* [What to work on]:
**a)** In the Newark summer school article, what is the name of the district spokesperson who issued a statement?
**b)** Please write the next part of the Newark summer school article, picking up after its last sentence.
====== Provided passage
In a statement, spokesperson Nancy Deering said the district is “proud of its students, parents, and staff” at the two in-person summer sites.

“While we are in unchartered waters, protocols are in place to make the return to in-person instruction a healthy and safe experience as this one in Newark,” she said.

The incident underscores a point some medical experts make about the risks of reopening schools amid the pandemic: While evidence suggests that younger children are less likely to spread the virus than adults or become seriously ill from COVID-19, schools also create opportunities for adults to transmit the virus to one another. And many teachers and other school employees are older adults or have underlying health conditions that put them at higher risk of falling seriously ill if they are infected.

“The greatest risk to teachers is not children — it’s other adults,” said Dr. Kenneth Alexander, chief of infectious disease at Nemours Children’s Hospital in Orlando, in an interview earlier this month. (Last week, a large new study was published showing that children ages 10 to 19 appear to spread the virus at least as well as adults do.)

Students at Newark’s in-person summer school sites undergo daily symptom screenings and temperature checks before entering. (Newark Public Schools)

To mitigate those risks, Newark has put in place strict safety protocols at the in-person summer programs — the first district schools to reopen classrooms since they were closed in mid-March. All staff members are tested for the virus, students undergo a multi-step entry process that includes a symptom check and hand sanitizing, and everyone is instructed to wear a mask and keep their distance from others inside the schools.

“The health and safety of all of our students and staff is in fact the top priority,” Superintendent Roger León said last week, adding that the idea behind the in-person summer school sites was “to begin small, assess it, monitor it” before reopening classrooms district-wide in September. 

On Monday, several parents and employees at First Avenue School said they felt confident in the safety measures the district has established, which are based on state guidelines. They added that the district responded swiftly and appropriately when the employee tested positive for the virus.

“They got everybody out fast,” said Bionett Roman, whose third-grader attends the summer program. “If they keep doing the safety measures, I think it’s fine.”

Karen, the mother of a fourth-grader at the site who declined to give her last name, said she was not alarmed by the temporary shutdown, which she expects might happen again as more people return to schools.
============
====== Available data
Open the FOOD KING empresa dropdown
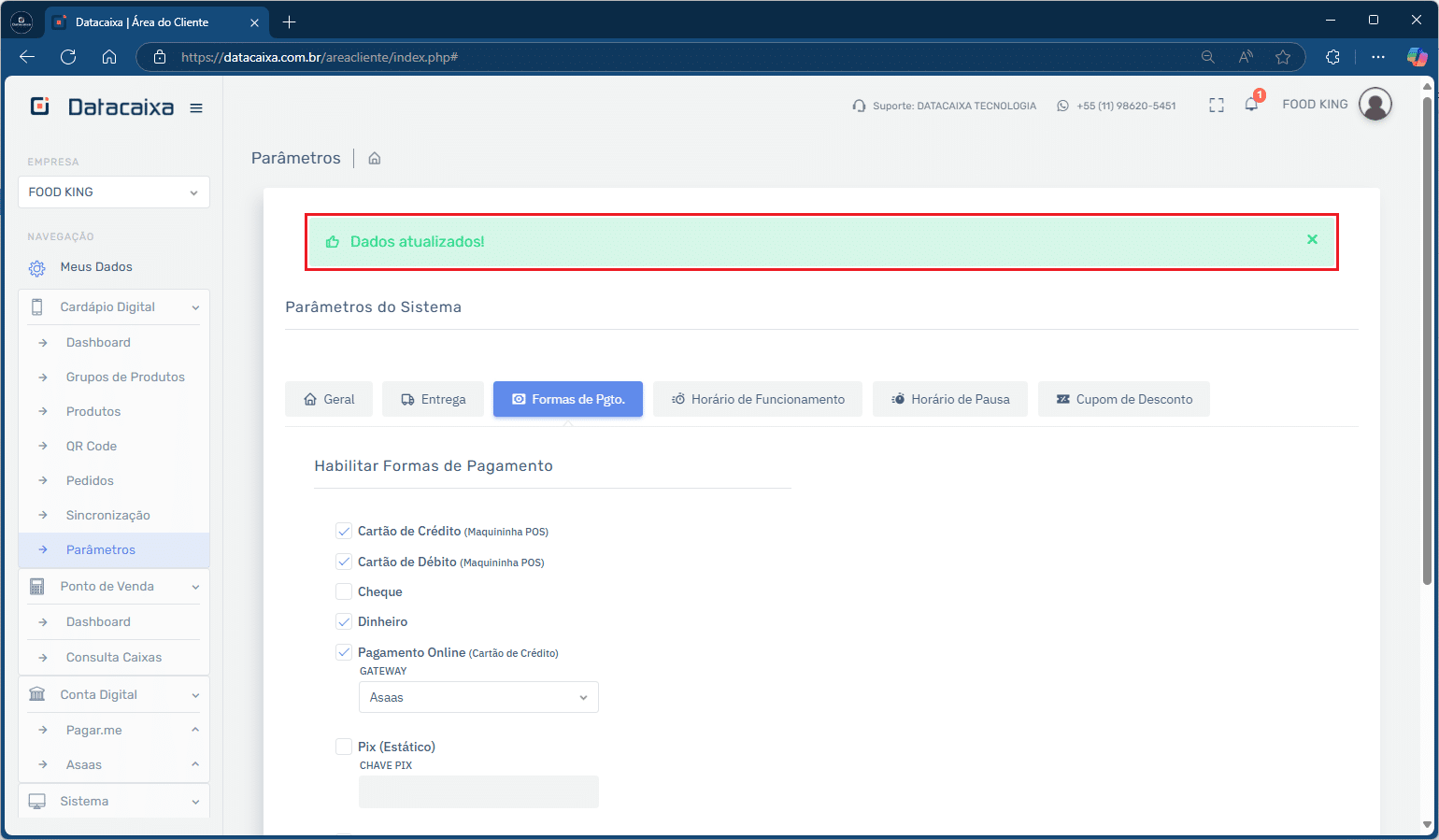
============
* [Answers for each item]:
**a)** Nancy Deering

**b)**
“It’s going to happen even when they open schools in September,” she said. “It’s a possibility you’re going to have to close schools back down again.”

But other Newark parents and teachers have expressed fear and even anger as the district begins reopening schools. Dozens of people who responded to a Chalkbeat survey about returning to classrooms during the pandemic said they believe it is too risky and that it will be hard for schools to enforce the new safety measures, which include requiring students to wear masks and stay 6 feet apart.

The temporary shutdown of First Avenue School “gave everyone pause,” said an educator at a different school who asked to remain anonymous to avoid retaliation. While it wasn’t surprising that someone had tested positive for the virus, what most concerned her is that the district did not provide information about the incident to staffers at other schools.

“The teachers haven’t heard anything official — it’s all unofficial that we’ve heard through colleagues,” she said. “It’s not like there was a statement: ‘This is what happened, this is what we did, so we can put your mind at ease.’”

The educator said she wants to hear more from the district about how it will handle similar situations this September if thousands more students and staffers return to schools. She’s also waiting to learn whether teachers will be able to request to work remotely this fall, which she hopes to do because she helps care for her father, who has cancer and is at elevated risk of becoming severely ill from COVID-19.

“Hopefully that wouldn’t cost me my job,” she said. “But my family’s health is more important than any job.”